The CLR has basically left the choice to the language as to how it wants to handle these cases. Visual C++ has handled this by providing compiler switches. The link is also interesting as it deals with how the switches apply as well to optimizations that occur within the compiler that can cause further issues. C# does not have many such optimizations at this point but it is only a matter of time before they get introduced.

I would therefore propose that C# should be given switches as well (similar to those available for C++) which could allow for the automatic narrowing of floating point values.

It is often brought up that C# does it the way it does it for performance reasons; it is obviously faster to leave values in registers when possible as opposed to narrowing them. The only way consistent way of doing it is through the use of the narrowing. From all of the studies I have seen, C# is primarily used for business applications where consistency (and reduction of programmer thought) is the primary goal and quite often run-time speed is sacrificed in order to better meet these goals (think abstractions). If an argument can be made for C++ to have an option of a precise switch, I would imagine a better argument can in fact be made for C#.
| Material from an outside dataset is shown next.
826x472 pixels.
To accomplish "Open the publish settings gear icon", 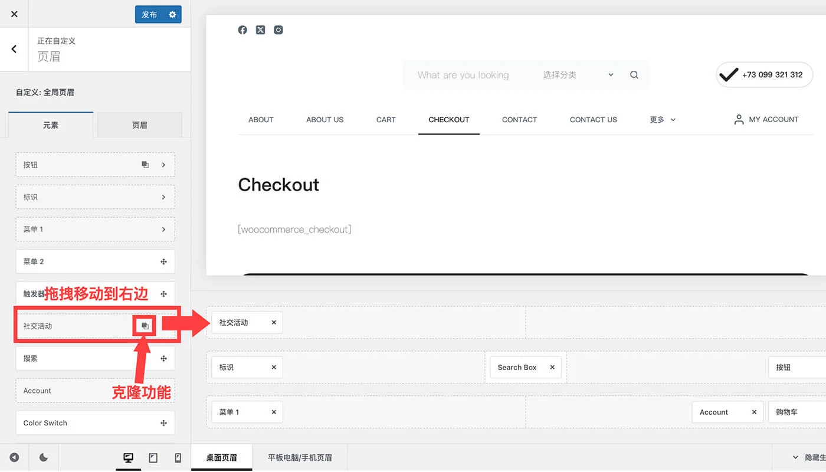I will click(172, 14).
Based upon this I would also propose that the default behavior of the compiler should be to support consistent operations (/fp:precise in C++).

This switch would not eliminate people from writing code that was dependent upon how the compiler/JIT treated things; it would however force the programmer to make a conscious decision by setting the switch that they were assuming the risks associated with the performance gains. VC++ by default runs with /fp:precise so I would not think it a large jump to make the C# compiler consistent.

 

As a note for the people I am sure will say, “don't do this .. use a precision range or round instead“. These are simply examples ... I am fine with using these solutions (in fact I normally use range checks). The problem is that code like this crops up regularly and it creates a very subtle problem (that did not exist in 1.x). That and there are times when you actually want (validly) to do an equivalence test on two floating point numbers that should have a consistent value (i.e. results of the same calculation). If these operations are to be disallowed, that is fine as well .. but lets completely disallow them and have the compiler generate an warning/error in the circumstance.

This issue is known by very few, if you agree with the concepts here I ask you to either leave a comment below or to link to the post on your blog. Hopefully getting this knowledge more into the mainstream will both reduce the number of bugs caused by this subtlety and bring more focus on it by those with the power to change it.